Known as the 'Autograph King' he ended up with a collection of over 15,000 autographs sourced from people from all walks of life. Bray's selection of the autographs he would hunt down was eclectic. He targeted the obvious celebrity names, film stars such as Gary Cooper, Charlie Chaplin and Laurence Olivier as well as other notable figures such as the explorer Ernest Shackleton, cricketer W.G. Grace and even managed to get a personal reply from the Pope. The fact that Bray had written to the pontiff in Latin may have aided his cause.

His success was based around the tremendous amount of requests he sent out. He only received responses from half the people he wrote to and was especially disappointed to not manage to get autographs from King George V, Winston Churchill and Adolf Hitler despite repeated requests. Bray was so persistent that he eventually was sent a reply from Germany explaining that the Fuhrer was too busy to respond personally to him and he should 'refrain from further letters in this regard.'

Bray also attempted to track down autographs from more unusual places and managed to get signed replies from the first person to write while flying in an aeroplane, a policeman who stopped Winston Churchill driving the wrong way up a one-way street and John Rankin, the oldest bell-ringer in England.

The postal service was invaluable to Brays project and he had every faith in the system having tested its limits in a series of experiments before he began to collect autographs. Bray was fascinated by the scale of the operation that the Royal Mail undertook and was intrigued by the limits of what this service could provide.

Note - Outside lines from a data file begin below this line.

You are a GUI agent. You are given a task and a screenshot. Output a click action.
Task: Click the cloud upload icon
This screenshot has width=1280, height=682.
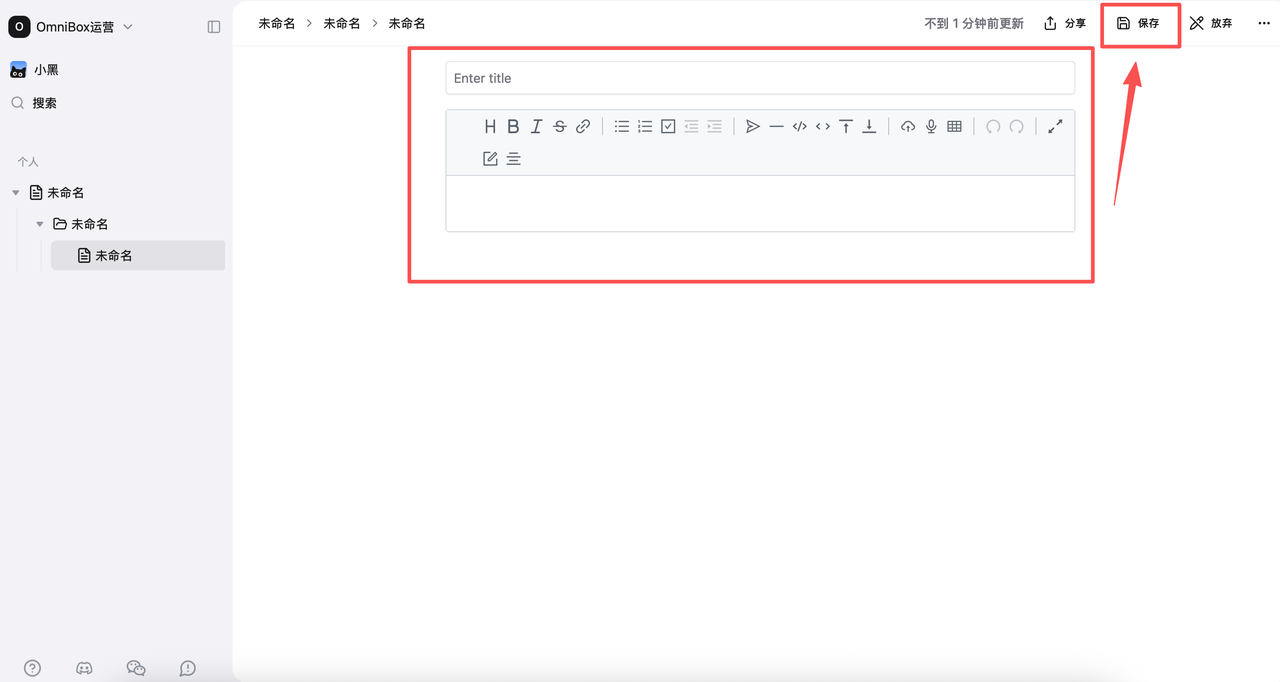click(907, 126)
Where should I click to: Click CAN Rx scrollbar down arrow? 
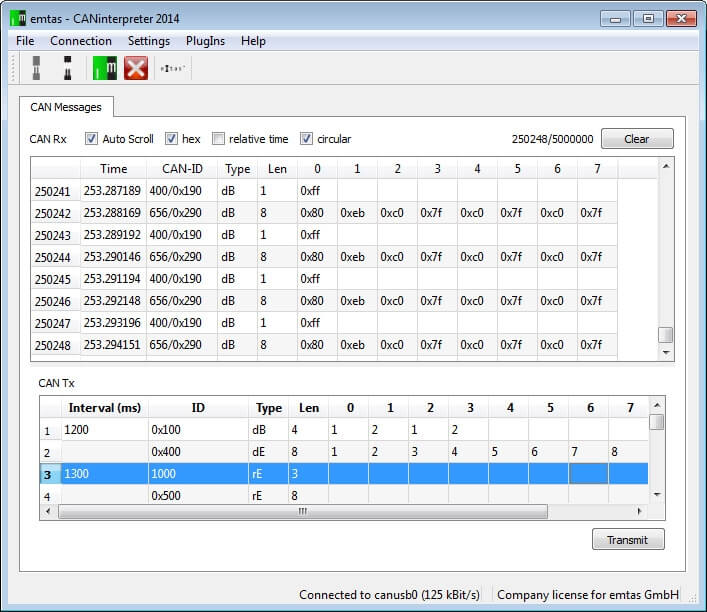(x=665, y=352)
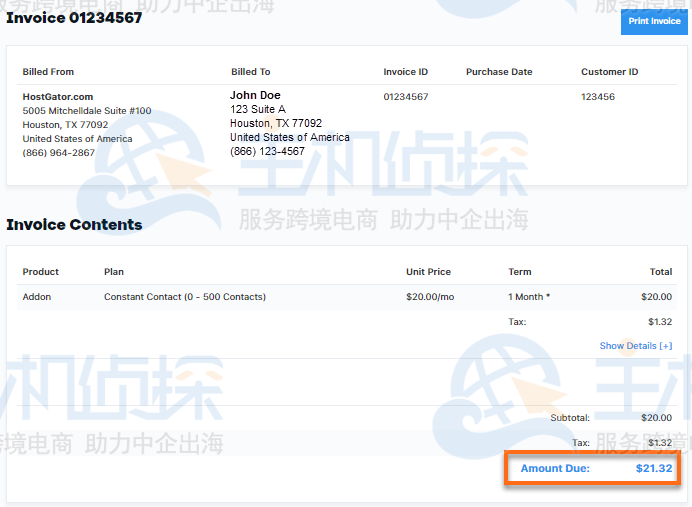Click the $21.32 amount due total
This screenshot has height=507, width=692.
653,468
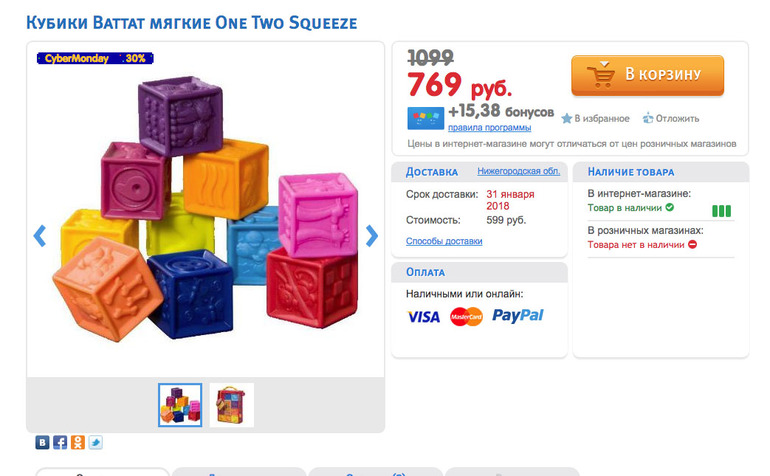Click the green stock level indicator
This screenshot has width=770, height=476.
(x=720, y=211)
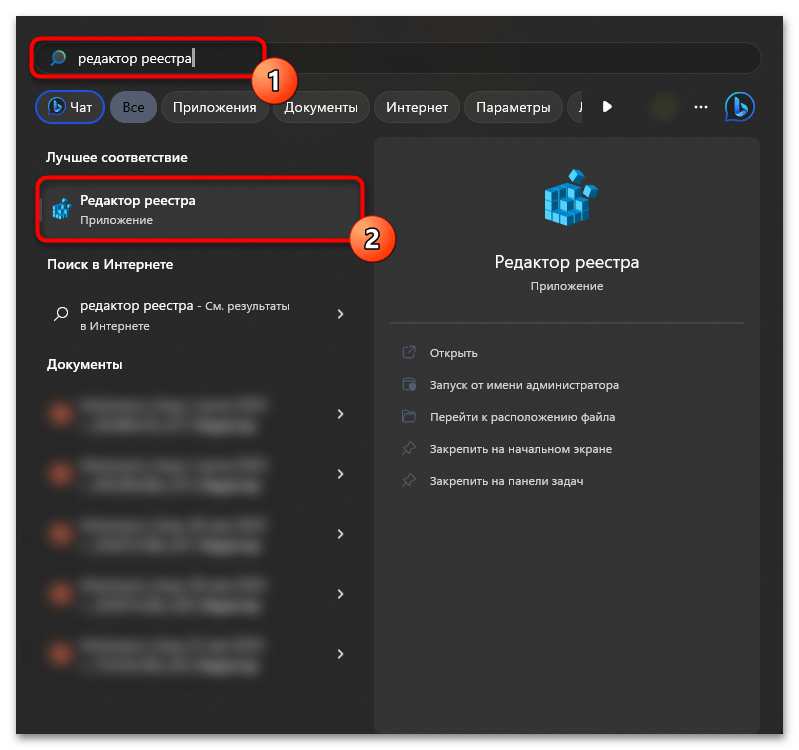The height and width of the screenshot is (750, 799).
Task: Click into the search text field
Action: (397, 58)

Initially he experimented with the finite nature of the post, it being sent simply from one point to another, by producing a postcard that had an address on both of its sides. This allowed the card to be sent through the post and redirected an infinite amount of times through a refusal to accept the card at either address and asking it to be returned to either of its 'senders'. Bray went on to post cards that were slightly smaller and larger than the Royal Mail allowed, sent cards out to addresses that were formed partly from images he drew or stuck on the card and addressed cards in rhyme form or as a picture puzzle. He also began to send cards out to people or locations with the vaguest information. Some of his cards were sent to 'The daughter of the postman who has walked 232,872 miles', 'The deserted village of Havvanah' and 'A Resident of Hallingbury where land used to be held by handing over yearly to the King's exchequer a packet of postcards and a Silver Needle'.

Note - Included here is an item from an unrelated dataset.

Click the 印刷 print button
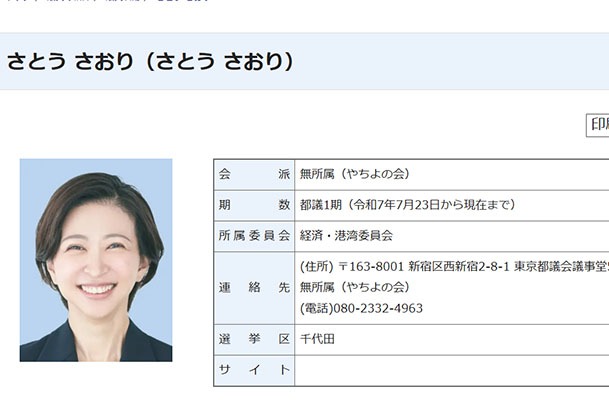609x406 pixels. (x=598, y=124)
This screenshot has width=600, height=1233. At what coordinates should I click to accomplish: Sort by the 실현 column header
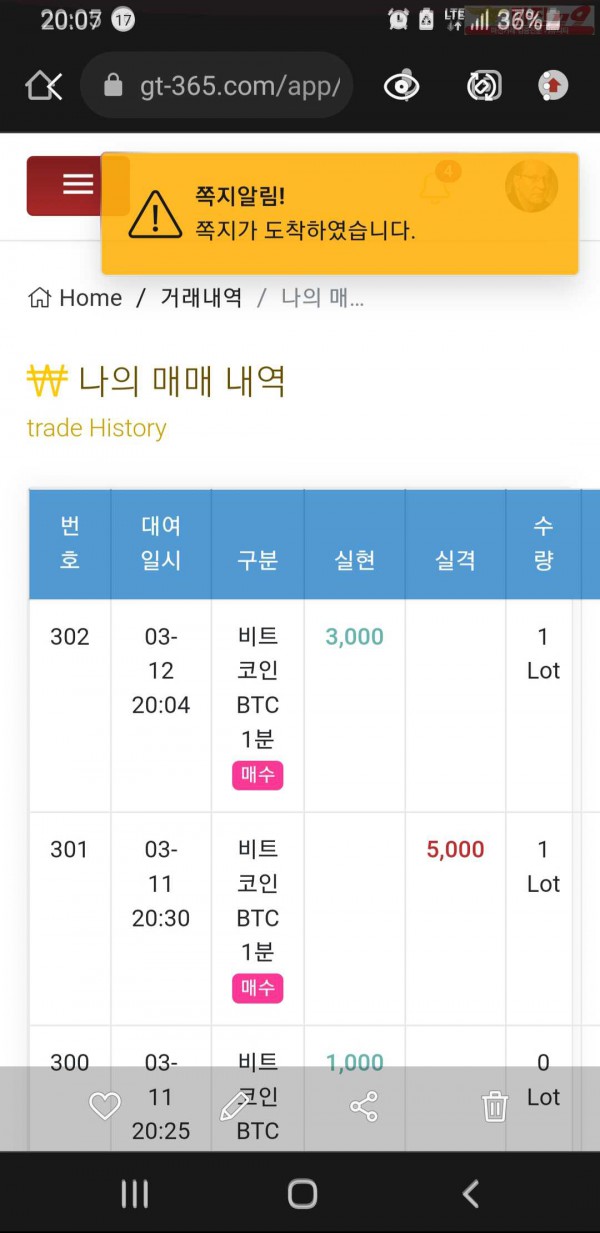(355, 561)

Eventually Bray realised that, as long as the postage was correct, the Royal Mail would send more than postcards. The official line was that the Royal Mail would deliver anything as 'small as a bumblebee and as large as an elephant.' This was a policy that Bray would exploit to the full. Over the years he posted a bowler hat, a turnip with the address carved into the surface of the vegetable itself and a rabbit's skull with the address written across the nasal bone and the correct postage attached to the surface of the skull itself. Eventually Bray hit upon the absolute limit of what the Royal Mail would be prepared to do.

He posted himself.

Presenting himself at his local Post Office with his home address tied to his wrist on a label he paid the correct postage to be delivered to his house. He was then taken to the local sorting office, processed and accompanied home by the postman.